(SOURCE DATA)

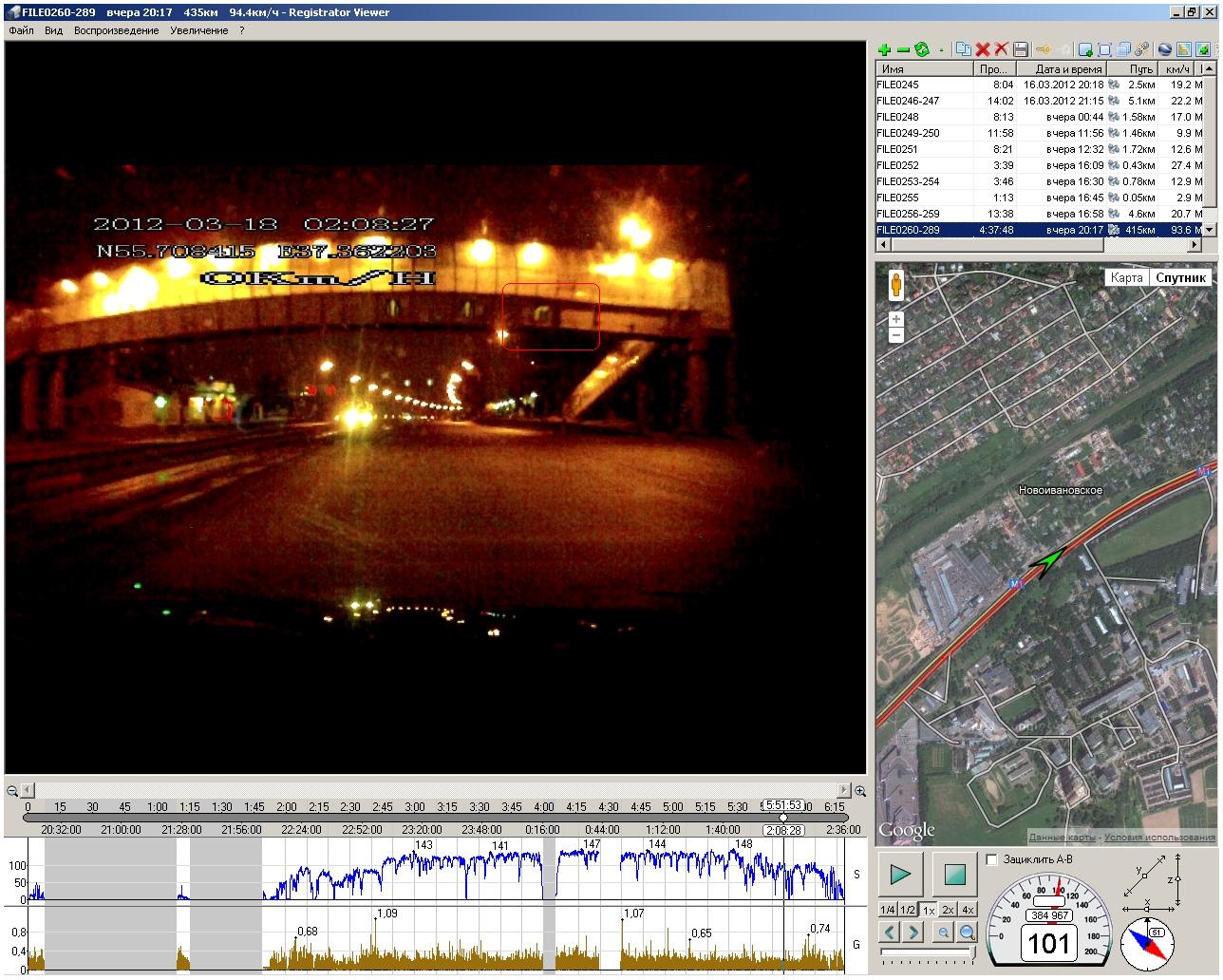Viewport: 1223px width, 980px height.
Task: Switch playback speed to 1/4
Action: (x=888, y=910)
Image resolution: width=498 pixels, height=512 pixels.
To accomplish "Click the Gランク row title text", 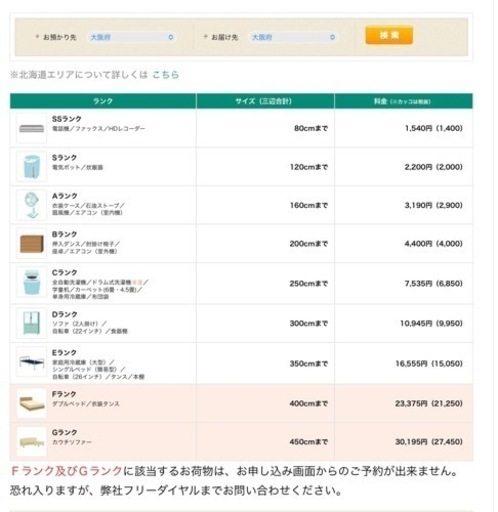I will pos(64,432).
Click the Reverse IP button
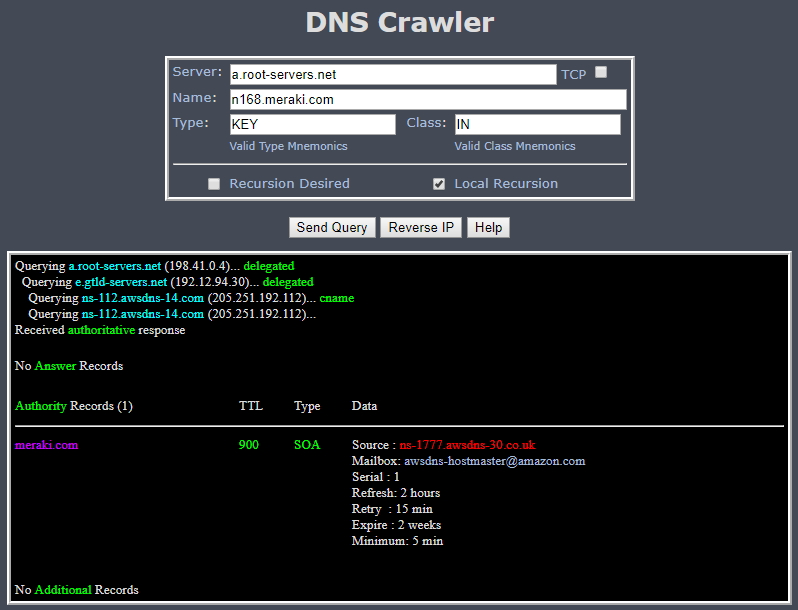This screenshot has height=610, width=798. [420, 227]
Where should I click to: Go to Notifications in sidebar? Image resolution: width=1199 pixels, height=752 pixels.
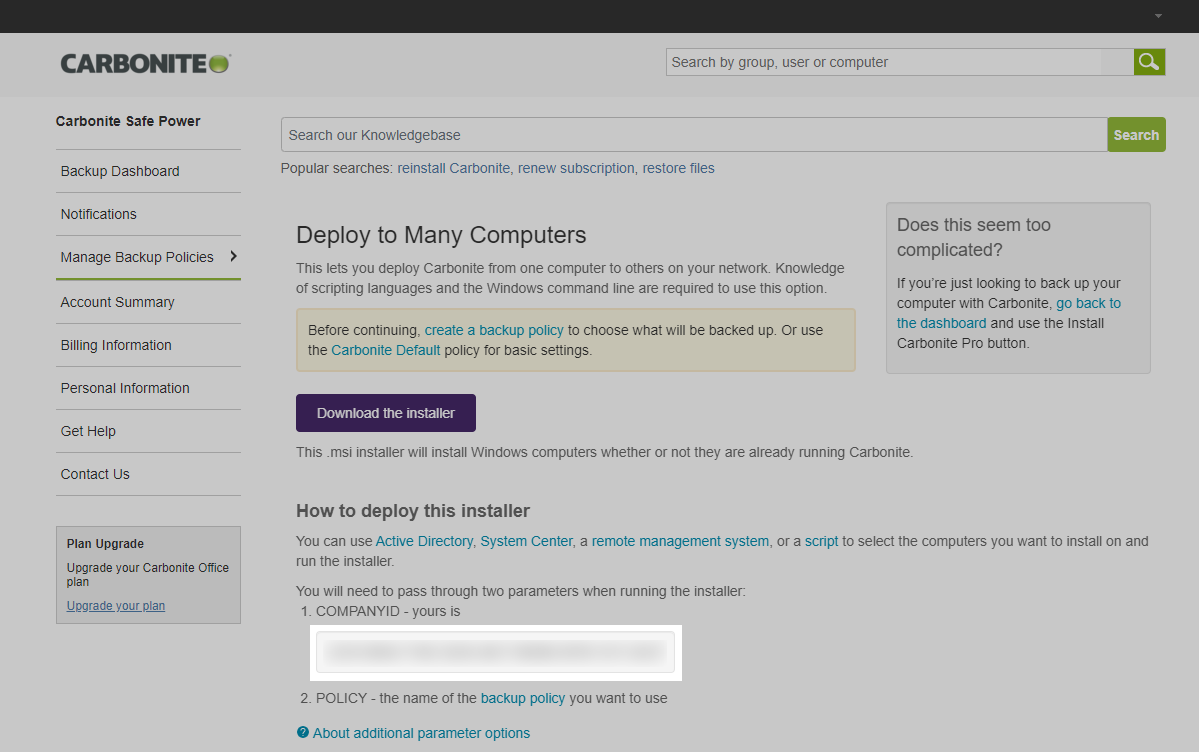(98, 214)
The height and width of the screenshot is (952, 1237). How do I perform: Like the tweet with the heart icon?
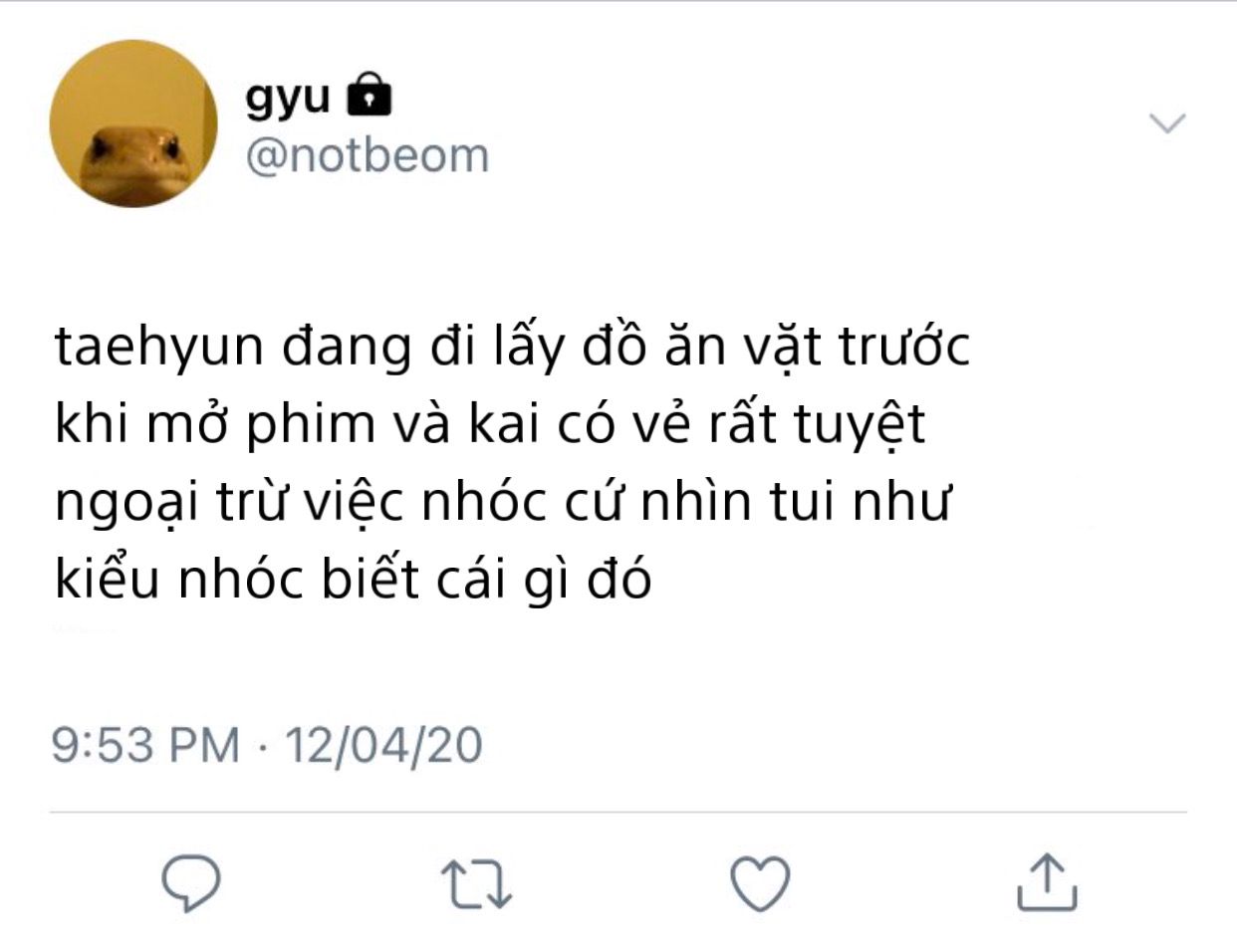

(End SOURCE DATA)

◆ WHAT THE TASK REQUIRES
The line that contains "Click the Reverse IP button" begins the range and the last line of the entries ends it; print that range exactly, without pictures.

◆ RESPONSE
Click the Reverse IP button
This screenshot has height=610, width=798. [420, 227]
Where should I click to: Go to Notifications in sidebar? Image resolution: width=1199 pixels, height=752 pixels.
(98, 214)
The height and width of the screenshot is (952, 1237). How do I perform: Like the tweet with the heart icon?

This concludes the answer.